### Task details
Give the records again in full, exactly as written.

### Task inputs
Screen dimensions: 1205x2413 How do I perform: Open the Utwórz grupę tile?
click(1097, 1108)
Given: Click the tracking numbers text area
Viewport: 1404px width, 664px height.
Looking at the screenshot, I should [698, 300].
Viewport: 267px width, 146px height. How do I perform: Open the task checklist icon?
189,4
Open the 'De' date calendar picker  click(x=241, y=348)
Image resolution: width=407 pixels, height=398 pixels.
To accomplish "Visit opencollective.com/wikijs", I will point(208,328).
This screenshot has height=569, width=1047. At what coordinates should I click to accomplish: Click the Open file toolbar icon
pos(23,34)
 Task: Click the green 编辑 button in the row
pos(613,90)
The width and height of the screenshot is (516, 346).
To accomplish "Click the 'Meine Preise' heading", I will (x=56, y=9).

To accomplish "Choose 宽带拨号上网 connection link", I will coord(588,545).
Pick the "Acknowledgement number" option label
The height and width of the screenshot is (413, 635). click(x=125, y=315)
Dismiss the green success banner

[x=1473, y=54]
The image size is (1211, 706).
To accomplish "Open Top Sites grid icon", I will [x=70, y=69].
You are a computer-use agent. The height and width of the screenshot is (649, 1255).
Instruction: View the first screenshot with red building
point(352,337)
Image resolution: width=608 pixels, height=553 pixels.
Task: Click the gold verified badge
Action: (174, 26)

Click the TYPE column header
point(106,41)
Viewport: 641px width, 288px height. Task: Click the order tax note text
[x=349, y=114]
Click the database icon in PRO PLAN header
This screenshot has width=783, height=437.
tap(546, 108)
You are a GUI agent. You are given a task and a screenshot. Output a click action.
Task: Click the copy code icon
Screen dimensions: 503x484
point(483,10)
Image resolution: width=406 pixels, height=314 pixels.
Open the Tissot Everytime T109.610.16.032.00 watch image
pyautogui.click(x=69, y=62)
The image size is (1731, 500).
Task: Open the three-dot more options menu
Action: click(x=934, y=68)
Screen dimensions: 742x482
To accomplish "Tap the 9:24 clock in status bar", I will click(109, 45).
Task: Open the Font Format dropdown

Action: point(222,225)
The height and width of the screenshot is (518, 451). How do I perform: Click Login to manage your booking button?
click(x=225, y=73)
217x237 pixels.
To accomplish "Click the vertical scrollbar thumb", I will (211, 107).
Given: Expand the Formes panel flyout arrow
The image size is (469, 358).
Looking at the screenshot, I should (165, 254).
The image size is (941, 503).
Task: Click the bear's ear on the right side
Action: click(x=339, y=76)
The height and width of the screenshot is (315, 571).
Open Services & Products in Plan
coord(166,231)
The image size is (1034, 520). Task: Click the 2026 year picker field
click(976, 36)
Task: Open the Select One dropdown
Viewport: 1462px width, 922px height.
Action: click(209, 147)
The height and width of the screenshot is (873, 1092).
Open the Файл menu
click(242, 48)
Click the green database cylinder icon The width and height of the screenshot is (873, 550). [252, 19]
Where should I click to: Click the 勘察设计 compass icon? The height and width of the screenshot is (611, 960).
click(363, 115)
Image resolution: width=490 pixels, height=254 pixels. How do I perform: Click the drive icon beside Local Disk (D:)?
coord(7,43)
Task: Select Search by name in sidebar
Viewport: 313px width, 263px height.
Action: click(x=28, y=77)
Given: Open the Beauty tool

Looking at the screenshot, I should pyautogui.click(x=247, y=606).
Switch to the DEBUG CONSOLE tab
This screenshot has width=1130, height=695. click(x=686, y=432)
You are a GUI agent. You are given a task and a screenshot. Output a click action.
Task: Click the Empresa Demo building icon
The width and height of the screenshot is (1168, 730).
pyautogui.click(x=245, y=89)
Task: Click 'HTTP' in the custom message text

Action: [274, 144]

### Solution below
Screen dimensions: 1205x2413 How do I perform: Open the Utwórz grupę tile?
click(1097, 1108)
Given: Click the tracking numbers text area
Viewport: 1404px width, 664px height.
Looking at the screenshot, I should [698, 300].
Viewport: 267px width, 146px height. How do I perform: Open the task checklist icon?
189,4
Open the 'De' date calendar picker  click(x=241, y=348)
Image resolution: width=407 pixels, height=398 pixels.
To accomplish "Visit opencollective.com/wikijs", I will point(208,328).
This screenshot has height=569, width=1047. At what coordinates should I click to accomplish: Click the Open file toolbar icon
pos(23,34)
 Task: Click the green 编辑 button in the row
pos(613,90)
The width and height of the screenshot is (516, 346).
To accomplish "Click the 'Meine Preise' heading", I will (x=56, y=9).

To accomplish "Choose 宽带拨号上网 connection link", I will coord(588,545).
Pick the "Acknowledgement number" option label
The height and width of the screenshot is (413, 635). click(x=125, y=315)
Dismiss the green success banner

[x=1473, y=54]
The image size is (1211, 706).
To accomplish "Open Top Sites grid icon", I will [x=70, y=69].
You are a computer-use agent. The height and width of the screenshot is (649, 1255).
Instruction: View the first screenshot with red building
point(352,337)
Image resolution: width=608 pixels, height=553 pixels.
Task: Click the gold verified badge
Action: (174, 26)

Click the TYPE column header
point(106,41)
Viewport: 641px width, 288px height. Task: Click the order tax note text
[x=349, y=114]
Click the database icon in PRO PLAN header
This screenshot has width=783, height=437.
tap(546, 108)
You are a GUI agent. You are given a task and a screenshot. Output a click action.
Task: Click the copy code icon
Screen dimensions: 503x484
point(483,10)
Image resolution: width=406 pixels, height=314 pixels.
Open the Tissot Everytime T109.610.16.032.00 watch image
pyautogui.click(x=69, y=62)
The image size is (1731, 500).
Task: Open the three-dot more options menu
Action: click(x=934, y=68)
Screen dimensions: 742x482
To accomplish "Tap the 9:24 clock in status bar", I will click(109, 45).
Task: Open the Font Format dropdown

Action: point(222,225)
The height and width of the screenshot is (518, 451). How do I perform: Click Login to manage your booking button?
click(x=225, y=73)
217x237 pixels.
To accomplish "Click the vertical scrollbar thumb", I will (211, 107).
Given: Expand the Formes panel flyout arrow
The image size is (469, 358).
Looking at the screenshot, I should (165, 254).
The image size is (941, 503).
Task: Click the bear's ear on the right side
Action: click(x=339, y=76)
The height and width of the screenshot is (315, 571).
Open Services & Products in Plan
coord(166,231)
The image size is (1034, 520). Task: Click the 2026 year picker field
click(976, 36)
Task: Open the Select One dropdown
Viewport: 1462px width, 922px height.
Action: click(209, 147)
The height and width of the screenshot is (873, 1092).
Open the Файл menu
click(242, 48)
Click the green database cylinder icon The width and height of the screenshot is (873, 550). [252, 19]
Where should I click to: Click the 勘察设计 compass icon? The height and width of the screenshot is (611, 960).
click(363, 115)
Image resolution: width=490 pixels, height=254 pixels. How do I perform: Click the drive icon beside Local Disk (D:)?
coord(7,43)
Task: Select Search by name in sidebar
Viewport: 313px width, 263px height.
Action: click(x=28, y=77)
Given: Open the Beauty tool

Looking at the screenshot, I should pyautogui.click(x=247, y=606).
Switch to the DEBUG CONSOLE tab
This screenshot has width=1130, height=695. click(x=686, y=432)
You are a GUI agent. You are given a task and a screenshot. Output a click action.
Task: Click the Empresa Demo building icon
The width and height of the screenshot is (1168, 730).
pyautogui.click(x=245, y=89)
Task: Click 'HTTP' in the custom message text

Action: [274, 144]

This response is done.